Karkala in Karnataka has been rated as a World Heritage Site by UNESCO. It is considered as one of the holiest Jain tirthas or pilgrimage center. Karkala dates back to the beginning of the 10th century. Karnataka has four statues of Bhagwan Mahabali. One of these has been consecrated in Karkala. The colossal idol has been glorifying the region since 1432 by Veera Pandyadeva a ruler of Bhairarasa (Santra) family of Karkala, who ruled here during the 14th century A.D. This particular statue is 42 feet long was put up here on the advice of the priest. It is the second tallest statue in Karnataka. The Jain temple is situated on a hilltop with a stone staircase. The staircase has been carved out of the hill. The USP of the temple is its architectural design.
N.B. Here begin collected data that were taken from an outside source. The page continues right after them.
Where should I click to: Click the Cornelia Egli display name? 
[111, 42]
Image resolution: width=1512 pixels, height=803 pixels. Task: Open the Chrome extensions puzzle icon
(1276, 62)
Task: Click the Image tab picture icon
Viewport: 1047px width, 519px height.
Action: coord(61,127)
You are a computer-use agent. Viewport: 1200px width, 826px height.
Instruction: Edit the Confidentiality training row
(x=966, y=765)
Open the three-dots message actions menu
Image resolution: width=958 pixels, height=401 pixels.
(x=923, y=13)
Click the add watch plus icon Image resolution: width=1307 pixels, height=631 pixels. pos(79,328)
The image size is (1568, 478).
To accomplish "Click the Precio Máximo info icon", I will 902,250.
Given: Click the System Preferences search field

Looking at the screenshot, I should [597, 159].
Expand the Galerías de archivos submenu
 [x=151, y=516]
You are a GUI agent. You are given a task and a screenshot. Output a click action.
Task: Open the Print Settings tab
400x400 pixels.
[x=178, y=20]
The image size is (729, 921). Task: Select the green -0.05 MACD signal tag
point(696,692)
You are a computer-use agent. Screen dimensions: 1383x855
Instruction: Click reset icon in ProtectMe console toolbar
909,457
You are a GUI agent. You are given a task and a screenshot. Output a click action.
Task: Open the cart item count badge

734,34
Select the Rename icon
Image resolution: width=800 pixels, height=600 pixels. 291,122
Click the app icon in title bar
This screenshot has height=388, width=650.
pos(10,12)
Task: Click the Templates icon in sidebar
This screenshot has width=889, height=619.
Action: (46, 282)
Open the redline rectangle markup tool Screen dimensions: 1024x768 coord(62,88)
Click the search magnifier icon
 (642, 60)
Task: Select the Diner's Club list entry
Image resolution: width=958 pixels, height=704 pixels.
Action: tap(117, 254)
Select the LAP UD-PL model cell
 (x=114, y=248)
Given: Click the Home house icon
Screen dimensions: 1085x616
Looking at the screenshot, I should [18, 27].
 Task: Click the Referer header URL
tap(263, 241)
With ornate porticos and unique staircase it is much sought after by travelers and devotees.
Religious rituals related to the Statue
The Mahamasthakabhisheka of the statue is done once every 12 years. It is a Jain religious rite that dates back to ancient times. Every twelve years, thousands of Jain devotees congregate to perform the Mahamastakabhisheka. It is a ceremony where the Gommateshwara statue is bathed and anointed with milk, water, and saffron paste and sprinkled with sandalwood powder, turmeric, and vermilion. The ceremonial anointing will be done customarily from the top of specially constructed scaffolding, when water from 1008 pots will be poured over the Gommata, as a purification rite. The sacred bathing then begins to the heralding of bugles and the beat of drums. Milk from pots and large containers is poured on Gommateshwara, followed by clouds of white rice powder. Next, the statue is anointed with coconut water and sugarcane juice. Liquid turmeric and red sandalwood paste then cover the Gommata in hues of amber and mahogany. A combination of eight scented substances, followed lastly by a shower of flower petals. The splendid ceremony ends with the washing of the Gommata with the clear water. This unique event draws thousands of pilgrims from all over the country as well as across the world. The last Mahamastakabhisheka was held in February 2002, and the next will be in January, 2015.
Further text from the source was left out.